■ SUAS TAREFAS ■
1. Substitua "equilíbrio" por "harmonia" e reproduza o trecho do texto sobre a Sombra que vai de "Essa energia que" até "meio ambiente.".
2. Reescreva como CSV de duas colunas, chamadas texto e resposta, somente os registros que vão da linha que contém "Image resolution: width=281, height=917." até a linha que contém "Datenschutz (242, 884)", ambas incluídas. Use uma linha do CSV para cada registro e ponha cada campo entre aspas, trocando as quebras de linha por espaços.
━━ TRECHO SELECIONADO ━━
Essa energia que rejeitamos, reprimimos, impedindo o seu fluxo, se torna um acúmulo
de energia que, mais cedo ou mais tarde, vem a nos incomodar. Essa energia represada é
a Sombra (Arquétipo) que pode ser pessoal ou coletiva, energia que não encontrou
aceitação no mundo externo. Toda Sombra reprimida é projetada no outro. Para termos
equilíbrio é preciso integrar a Sombra e não reprimi-la. O bom uso dessas energias
opostas nos possibilita uma maior integração e equilíbrio para a nossa adaptação ao
meio ambiente.

Toda Sombra rejeitada é projetada em outra pessoa, num bode expiatório. O Mal está
sempre no outro, é uma forma de criar identidade, ou seja, eu sou o que sou porque não
sou o outro.
━━━
━━ DADOS A PROCESSAR ━━
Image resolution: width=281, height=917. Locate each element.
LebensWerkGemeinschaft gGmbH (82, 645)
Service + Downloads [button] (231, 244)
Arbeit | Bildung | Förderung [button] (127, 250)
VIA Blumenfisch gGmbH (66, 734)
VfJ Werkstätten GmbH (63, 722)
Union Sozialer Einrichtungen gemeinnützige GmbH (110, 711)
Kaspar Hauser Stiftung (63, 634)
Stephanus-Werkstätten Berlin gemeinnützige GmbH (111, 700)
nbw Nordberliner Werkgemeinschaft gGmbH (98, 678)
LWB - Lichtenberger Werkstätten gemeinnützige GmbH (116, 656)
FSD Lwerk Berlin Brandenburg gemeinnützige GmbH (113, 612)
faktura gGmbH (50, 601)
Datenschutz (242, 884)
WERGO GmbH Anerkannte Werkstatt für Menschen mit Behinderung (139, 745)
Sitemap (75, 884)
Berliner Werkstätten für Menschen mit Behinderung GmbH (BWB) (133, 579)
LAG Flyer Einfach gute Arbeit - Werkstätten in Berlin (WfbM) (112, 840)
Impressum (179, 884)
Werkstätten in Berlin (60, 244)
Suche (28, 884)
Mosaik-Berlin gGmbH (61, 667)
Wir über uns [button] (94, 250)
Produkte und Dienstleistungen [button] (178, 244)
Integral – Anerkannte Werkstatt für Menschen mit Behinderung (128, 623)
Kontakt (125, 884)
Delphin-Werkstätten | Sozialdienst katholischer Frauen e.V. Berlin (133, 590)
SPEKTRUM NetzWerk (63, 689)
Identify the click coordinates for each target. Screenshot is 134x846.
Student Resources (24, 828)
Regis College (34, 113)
━━━
━━ DADOS A PROCESSAR ━━
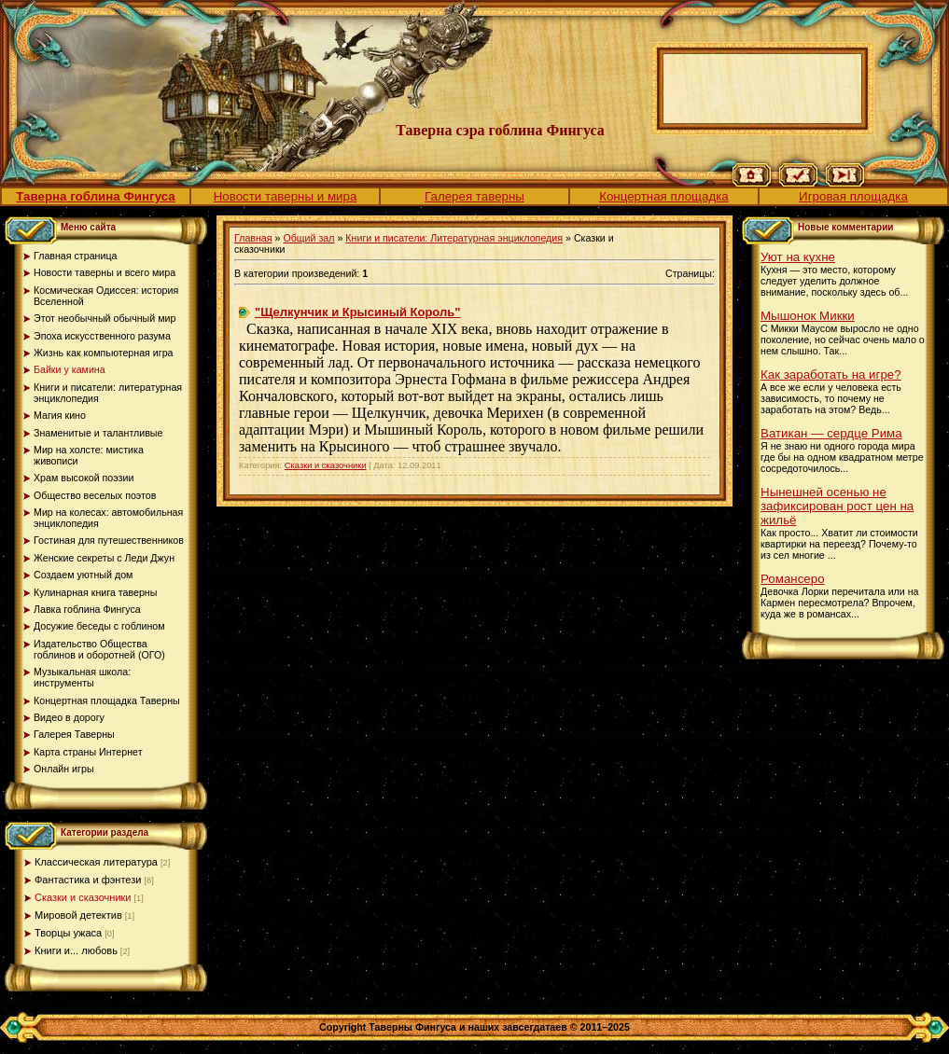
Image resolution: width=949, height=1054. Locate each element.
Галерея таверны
━━━
━━ DADOS A PROCESSAR ━━
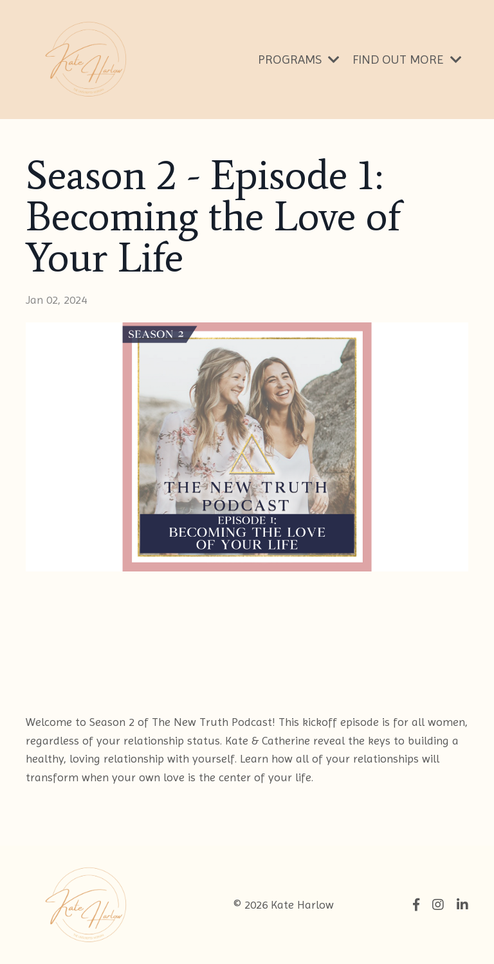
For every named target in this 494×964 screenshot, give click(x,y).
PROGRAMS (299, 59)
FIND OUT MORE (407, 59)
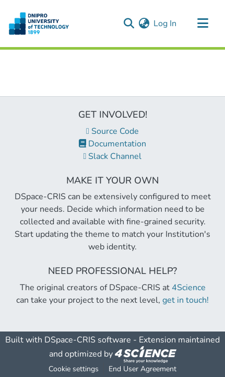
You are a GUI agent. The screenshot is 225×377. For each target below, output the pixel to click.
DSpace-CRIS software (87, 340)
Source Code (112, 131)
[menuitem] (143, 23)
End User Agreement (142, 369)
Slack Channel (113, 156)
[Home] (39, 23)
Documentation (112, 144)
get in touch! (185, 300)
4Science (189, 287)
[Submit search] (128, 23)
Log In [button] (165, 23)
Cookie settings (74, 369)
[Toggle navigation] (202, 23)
━━━
■ RESULTADOS ■
1.
Essa energia que rejeitamos, reprimimos, impedindo o seu fluxo, se torna um acúmulo
de energia que, mais cedo ou mais tarde, vem a nos incomodar. Essa energia represada é
a Sombra (Arquétipo) que pode ser pessoal ou coletiva, energia que não encontrou
aceitação no mundo externo. Toda Sombra reprimida é projetada no outro. Para termos
harmonia é preciso integrar a Sombra e não reprimi-la. O bom uso dessas energias
opostas nos possibilita uma maior integração e harmonia para a nossa adaptação ao
meio ambiente.

2.
texto,resposta
"Image resolution: width=281, height=917. Locate each element. LebensWerkGemeinschaft gGmbH","(82, 645)"
"Service + Downloads [button]","(231, 244)"
"Arbeit | Bildung | Förderung [button]","(127, 250)"
"VIA Blumenfisch gGmbH","(66, 734)"
"VfJ Werkstätten GmbH","(63, 722)"
"Union Sozialer Einrichtungen gemeinnützige GmbH","(110, 711)"
"Kaspar Hauser Stiftung","(63, 634)"
"Stephanus-Werkstätten Berlin gemeinnützige GmbH","(111, 700)"
"nbw Nordberliner Werkgemeinschaft gGmbH","(98, 678)"
"LWB - Lichtenberger Werkstätten gemeinnützige GmbH","(116, 656)"
"FSD Lwerk Berlin Brandenburg gemeinnützige GmbH","(113, 612)"
"faktura gGmbH","(50, 601)"
"Datenschutz","(242, 884)"